#### [WHAT IS BEING ASKED]
Using the data beneath, show every line that includes the word "cell".

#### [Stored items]
══════════════════════════════
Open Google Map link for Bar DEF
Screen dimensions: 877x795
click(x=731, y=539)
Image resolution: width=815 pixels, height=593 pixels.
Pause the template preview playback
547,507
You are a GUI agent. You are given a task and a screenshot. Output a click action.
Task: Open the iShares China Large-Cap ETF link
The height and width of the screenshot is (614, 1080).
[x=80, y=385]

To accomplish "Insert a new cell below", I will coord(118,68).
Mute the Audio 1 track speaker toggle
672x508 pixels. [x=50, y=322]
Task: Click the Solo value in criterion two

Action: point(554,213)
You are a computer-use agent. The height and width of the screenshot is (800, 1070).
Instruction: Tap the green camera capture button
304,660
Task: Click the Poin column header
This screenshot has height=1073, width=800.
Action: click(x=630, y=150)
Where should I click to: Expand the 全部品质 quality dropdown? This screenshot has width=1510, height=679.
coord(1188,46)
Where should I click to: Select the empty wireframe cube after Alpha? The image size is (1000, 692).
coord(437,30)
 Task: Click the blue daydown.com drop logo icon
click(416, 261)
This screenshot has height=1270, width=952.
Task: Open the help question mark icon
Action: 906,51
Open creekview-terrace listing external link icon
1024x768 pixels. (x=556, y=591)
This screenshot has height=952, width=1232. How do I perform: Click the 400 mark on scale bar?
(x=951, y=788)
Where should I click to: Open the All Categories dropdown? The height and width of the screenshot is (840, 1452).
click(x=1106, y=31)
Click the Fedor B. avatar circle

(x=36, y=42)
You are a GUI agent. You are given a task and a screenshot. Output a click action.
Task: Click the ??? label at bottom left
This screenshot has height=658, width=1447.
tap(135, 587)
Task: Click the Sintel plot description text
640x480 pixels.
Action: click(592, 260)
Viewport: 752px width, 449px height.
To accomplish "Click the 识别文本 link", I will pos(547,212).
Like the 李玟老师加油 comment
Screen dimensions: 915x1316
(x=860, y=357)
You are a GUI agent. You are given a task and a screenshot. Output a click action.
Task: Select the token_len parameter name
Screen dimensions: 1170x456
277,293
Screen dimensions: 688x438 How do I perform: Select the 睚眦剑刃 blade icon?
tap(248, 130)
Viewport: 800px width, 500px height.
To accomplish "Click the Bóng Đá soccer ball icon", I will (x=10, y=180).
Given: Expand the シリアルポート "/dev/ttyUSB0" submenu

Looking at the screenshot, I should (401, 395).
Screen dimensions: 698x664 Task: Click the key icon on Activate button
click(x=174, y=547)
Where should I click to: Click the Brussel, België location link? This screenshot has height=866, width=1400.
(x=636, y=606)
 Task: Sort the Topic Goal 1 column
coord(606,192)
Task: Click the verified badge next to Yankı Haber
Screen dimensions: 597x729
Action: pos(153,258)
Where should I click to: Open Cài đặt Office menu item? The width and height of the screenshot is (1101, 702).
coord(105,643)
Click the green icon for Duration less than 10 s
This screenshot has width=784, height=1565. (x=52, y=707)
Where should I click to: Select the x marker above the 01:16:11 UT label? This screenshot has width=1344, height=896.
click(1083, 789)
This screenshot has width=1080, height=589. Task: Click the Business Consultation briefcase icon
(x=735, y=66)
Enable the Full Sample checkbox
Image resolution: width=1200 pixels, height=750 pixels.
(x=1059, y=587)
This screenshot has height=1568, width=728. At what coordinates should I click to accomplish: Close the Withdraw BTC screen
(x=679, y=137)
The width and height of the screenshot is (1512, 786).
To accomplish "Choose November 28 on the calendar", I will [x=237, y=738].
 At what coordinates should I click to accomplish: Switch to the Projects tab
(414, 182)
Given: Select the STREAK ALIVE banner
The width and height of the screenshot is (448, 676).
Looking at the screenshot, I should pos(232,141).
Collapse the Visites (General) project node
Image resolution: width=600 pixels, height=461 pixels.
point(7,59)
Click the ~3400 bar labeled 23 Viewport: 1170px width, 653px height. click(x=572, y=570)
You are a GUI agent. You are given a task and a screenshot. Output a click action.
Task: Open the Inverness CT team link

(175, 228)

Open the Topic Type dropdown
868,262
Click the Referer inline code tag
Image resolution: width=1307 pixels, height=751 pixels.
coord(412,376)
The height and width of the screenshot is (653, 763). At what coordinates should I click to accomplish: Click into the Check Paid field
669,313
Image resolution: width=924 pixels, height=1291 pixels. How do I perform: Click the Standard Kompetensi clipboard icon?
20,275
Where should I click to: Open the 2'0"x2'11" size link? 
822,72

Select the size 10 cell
══════════════════════════════
#### [WRITTEN REPLY]
To accomplish "Insert a new cell below", I will coord(118,68).
Select the size 10 cell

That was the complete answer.